_MATERIAL FOR THIS TASK_
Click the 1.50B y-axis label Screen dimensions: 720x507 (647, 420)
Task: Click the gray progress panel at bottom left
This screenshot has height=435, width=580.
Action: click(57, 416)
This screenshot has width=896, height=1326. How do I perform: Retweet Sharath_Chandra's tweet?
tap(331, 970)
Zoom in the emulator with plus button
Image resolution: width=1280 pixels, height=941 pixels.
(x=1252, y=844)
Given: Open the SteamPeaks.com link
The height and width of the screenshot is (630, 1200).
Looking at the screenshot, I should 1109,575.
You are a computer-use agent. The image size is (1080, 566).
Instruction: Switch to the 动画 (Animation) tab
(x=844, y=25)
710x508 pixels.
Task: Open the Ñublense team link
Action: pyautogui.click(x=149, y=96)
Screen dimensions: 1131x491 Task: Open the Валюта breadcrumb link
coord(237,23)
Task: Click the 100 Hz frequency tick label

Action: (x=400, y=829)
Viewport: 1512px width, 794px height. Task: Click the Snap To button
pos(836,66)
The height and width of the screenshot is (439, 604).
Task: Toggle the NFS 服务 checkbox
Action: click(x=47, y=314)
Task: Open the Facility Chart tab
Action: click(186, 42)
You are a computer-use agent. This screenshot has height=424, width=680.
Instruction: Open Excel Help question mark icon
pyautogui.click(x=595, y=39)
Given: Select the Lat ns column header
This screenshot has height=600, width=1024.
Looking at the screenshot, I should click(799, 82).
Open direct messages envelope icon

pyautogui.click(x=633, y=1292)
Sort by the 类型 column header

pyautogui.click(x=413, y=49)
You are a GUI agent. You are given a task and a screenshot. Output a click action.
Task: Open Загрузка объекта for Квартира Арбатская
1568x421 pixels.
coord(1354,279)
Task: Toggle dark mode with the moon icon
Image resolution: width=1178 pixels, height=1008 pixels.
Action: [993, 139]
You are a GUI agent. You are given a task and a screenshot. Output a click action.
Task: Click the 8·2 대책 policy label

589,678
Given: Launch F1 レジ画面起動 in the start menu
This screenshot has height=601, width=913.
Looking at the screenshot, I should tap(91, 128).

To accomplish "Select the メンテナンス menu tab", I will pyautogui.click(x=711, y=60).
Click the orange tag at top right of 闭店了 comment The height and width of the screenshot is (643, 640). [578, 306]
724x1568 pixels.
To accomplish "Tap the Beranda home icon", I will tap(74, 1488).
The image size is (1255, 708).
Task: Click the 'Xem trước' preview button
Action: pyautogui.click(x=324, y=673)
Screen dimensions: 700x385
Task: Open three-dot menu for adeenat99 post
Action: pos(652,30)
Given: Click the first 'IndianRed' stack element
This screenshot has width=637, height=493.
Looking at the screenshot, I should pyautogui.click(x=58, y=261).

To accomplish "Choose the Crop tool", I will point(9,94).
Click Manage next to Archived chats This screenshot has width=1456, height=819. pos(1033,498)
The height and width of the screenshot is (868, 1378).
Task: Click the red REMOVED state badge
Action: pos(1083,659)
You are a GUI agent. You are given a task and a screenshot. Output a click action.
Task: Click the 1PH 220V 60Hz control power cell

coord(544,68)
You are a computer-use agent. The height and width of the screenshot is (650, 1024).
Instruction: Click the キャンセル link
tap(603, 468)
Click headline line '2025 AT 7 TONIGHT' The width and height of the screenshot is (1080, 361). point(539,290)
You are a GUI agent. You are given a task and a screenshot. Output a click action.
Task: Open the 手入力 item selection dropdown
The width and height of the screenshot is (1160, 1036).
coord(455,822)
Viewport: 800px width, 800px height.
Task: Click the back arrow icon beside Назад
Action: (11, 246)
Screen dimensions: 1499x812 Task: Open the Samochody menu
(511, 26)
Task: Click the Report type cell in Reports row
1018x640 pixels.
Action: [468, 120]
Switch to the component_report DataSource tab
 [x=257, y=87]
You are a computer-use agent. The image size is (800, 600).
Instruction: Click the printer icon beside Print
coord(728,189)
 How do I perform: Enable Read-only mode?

_YOUR ASSIGNMENT_
Tally the lines of the material that include "computer". Only the total should be given.

_ANSWER BELOW_
4